• Work instructions: Count the rows below that contain the string "Open" and give only that number.

Rows for locating words and elements
/---

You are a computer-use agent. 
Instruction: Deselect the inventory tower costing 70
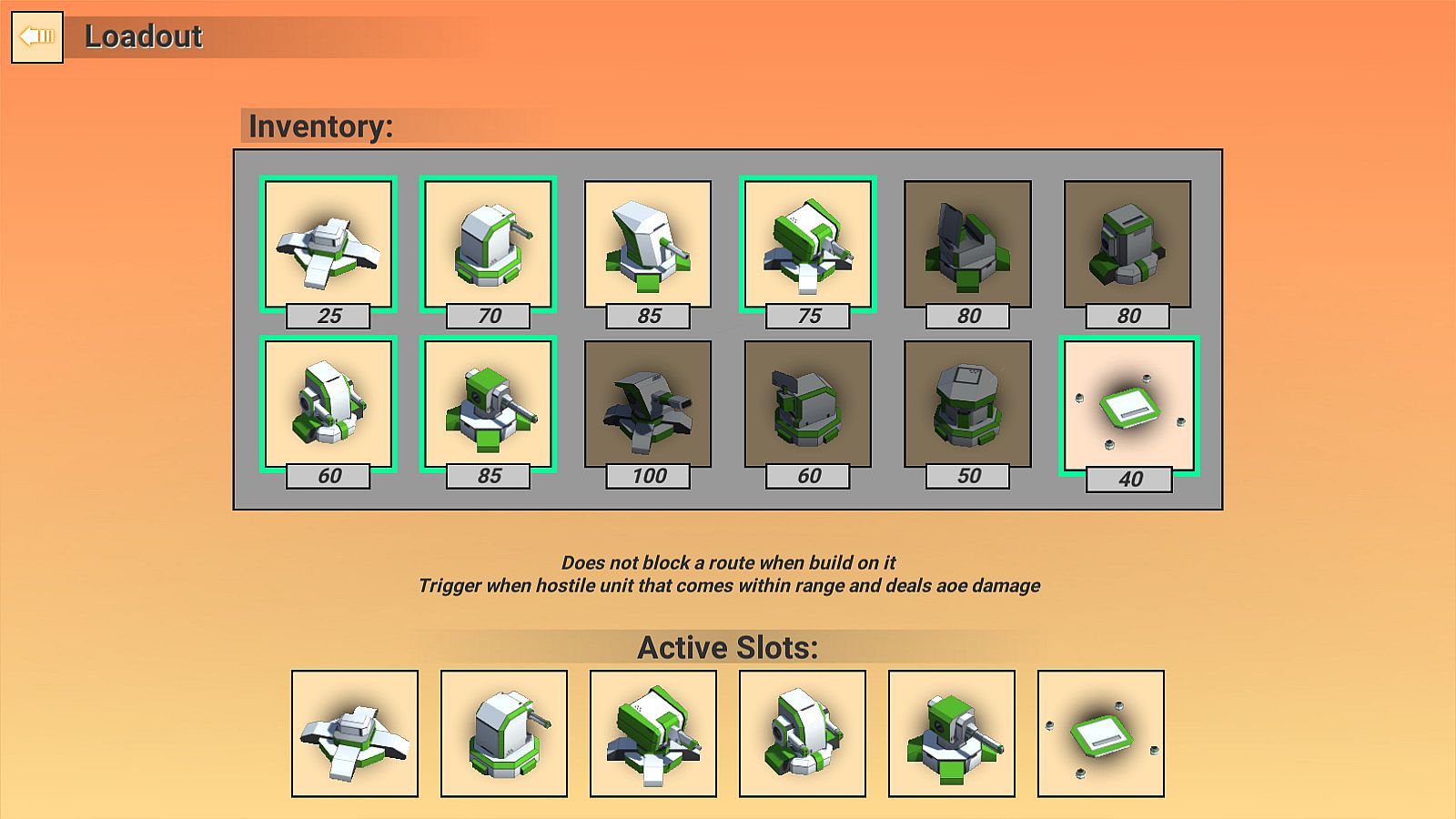point(489,244)
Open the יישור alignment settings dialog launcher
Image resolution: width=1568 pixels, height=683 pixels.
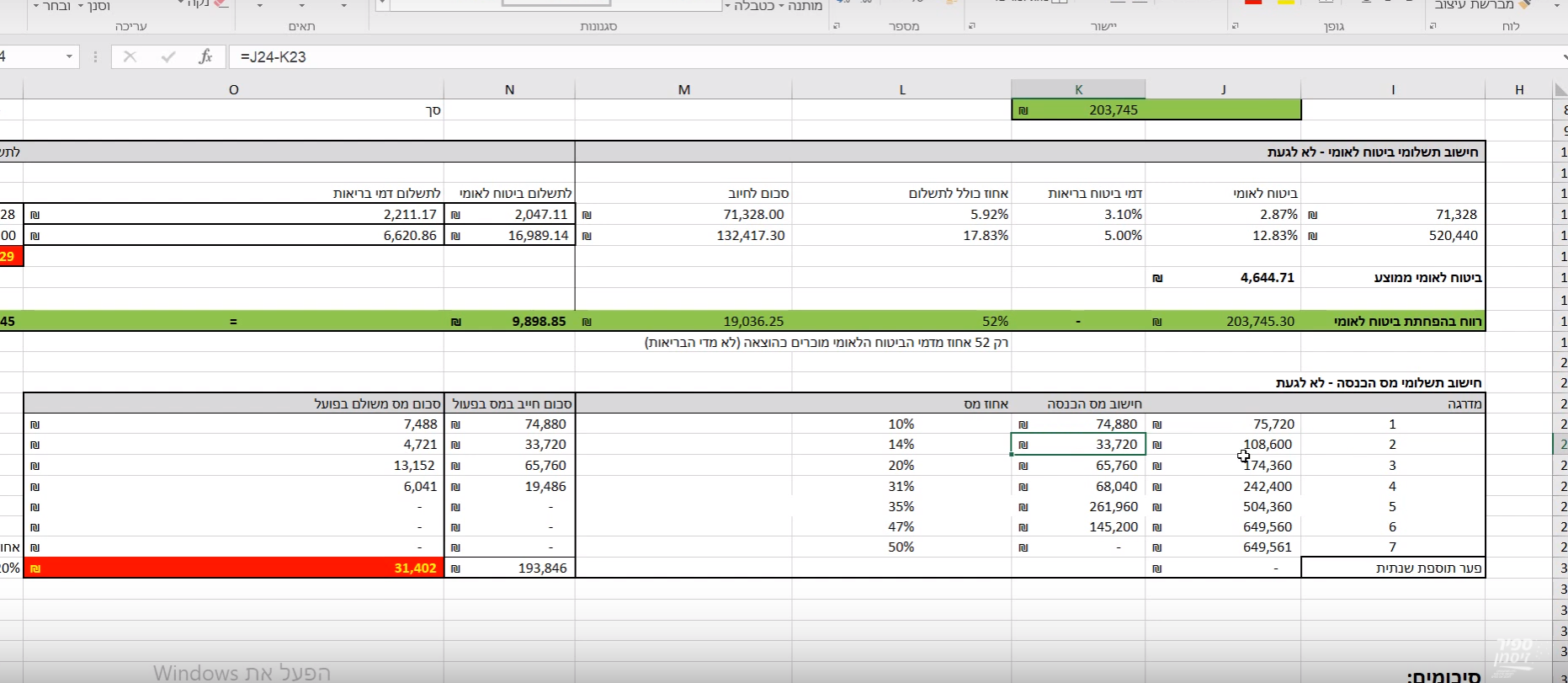pyautogui.click(x=971, y=26)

\---

• Reply: 1